Civil 3D Survey Imports: My Clean & Reliable CAD Process
- Nick Pollard
- Nov 11
- 2 min read

Ever wonder why some projects flow smoothly from survey to design while others feel like a fight the whole way through?
Over the years, I’ve refined a process for importing survey data into Civil 3D that keeps everything clean, predictable, and ready for design almost immediately. A lot of it comes from field experience, trial/error, and learning from pros like Jeff Bartels who emphasize clarity and structure right from the start when it comes to using CAD.
Here’s the workflow I follow on most of my projects:
1. Start With a Clean CAD Template (MMCD by Default)
Unless a client provides their own standards or custom templates, I always begin with a drawing setup based on MMCD layer and style standards. This gives me: Predictable layers, consistent lineweights, reliable point/figure styles and naming conventions engineers expect.
This alone prevents a ton of downstream confusion.
2. Review the CSV File and Point Groups Before Bringing Anything In
Before I even load the data in CAD, I like to open the CSV in Excel or Google Sheets to quickly understand:
The file format (PNEZD, PENZD, etc.)
Whether descriptions are clean
If there are any obvious typos
The general distribution and variety of collected points
Any points that look out of place
This gives me an early “sense” of the dataset before Civil 3D touches it.

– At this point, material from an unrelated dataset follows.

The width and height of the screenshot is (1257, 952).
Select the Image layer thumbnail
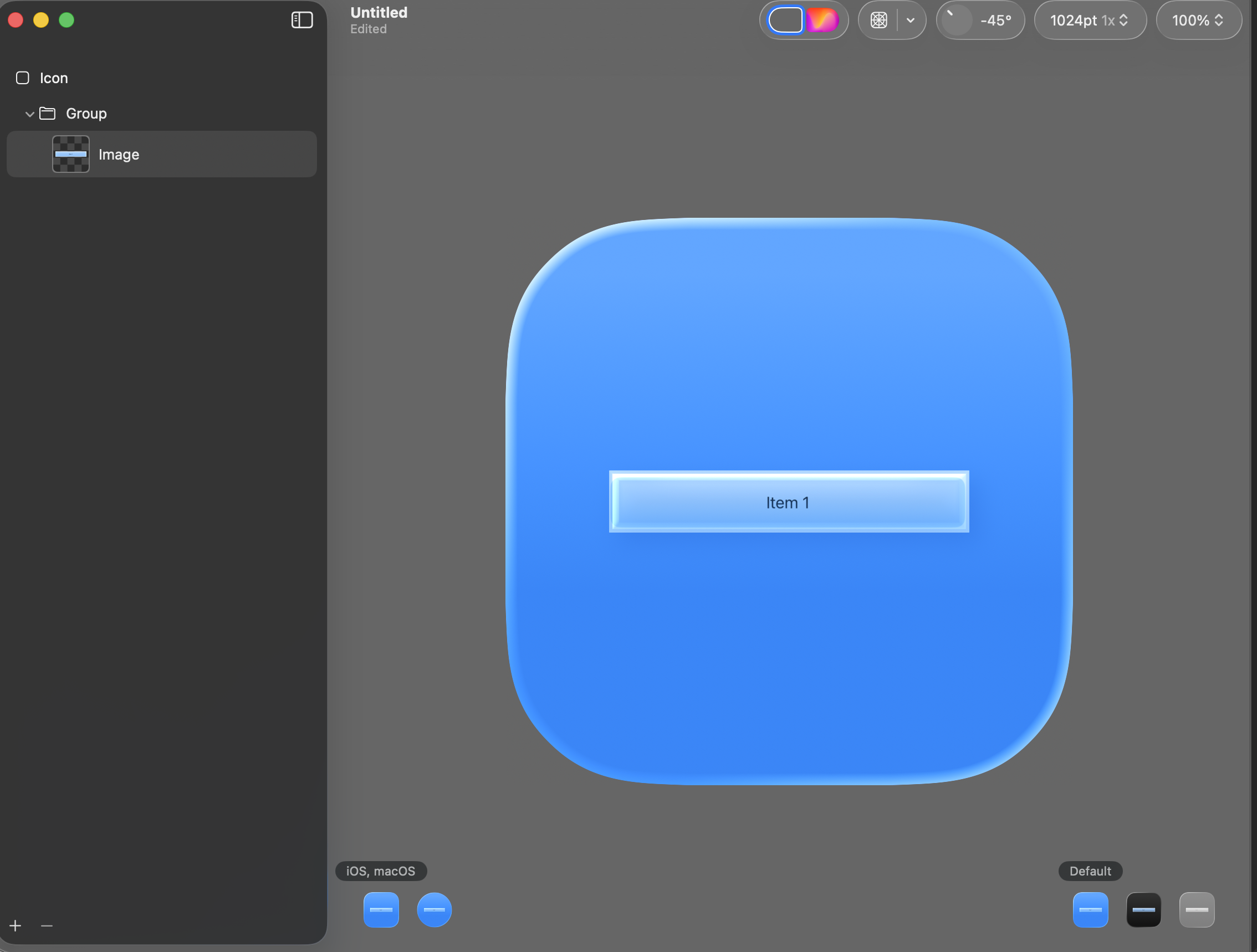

Once in Civil 3D, I confirm:
Coordinates system is set properly
No duplicated points
Proper point descriptions
Elevation accuracy
Coding structure
A clean CSV + a clean point group = a clean surface.
3. Import Survey Data Through the Survey Database
Never through “Insert.”
Using the Survey Database ensures:
Proper linework creation
Automated point/figure styling
Correct handling of coordinate systems
No stray blocks or rogue layers
It keeps everything structured and audit-friendly.
4. Build Figures Using Intelligent Codes
Once figures generate, I review:
Breaklines
Edges of pavement
Top/base of banks
Lot and ROW lines
Utilities
A few early coding tweaks can save hours of cleanup. (And yes — Jeff Bartels has drilled this mindset into most of us.)
5. Build the Surface Only After Everything Checks Out
I add breaklines last, rebuild the surface, and run a quick QA for:
Spikes
Flat spots
Connectivity gaps
Incorrectly coded points
A reliable surface early on makes the rest of the project flow smoothly.
6. Deliver a Drawing That’s Truly “Ready for Design”
When I hand off a base plan, it’s: MMCD-compliant (unless client standards override), fully organized, properly styled, consistent layer standards, surface-ready and no cleanup required.
Engineers appreciate starting with something clean and dependable.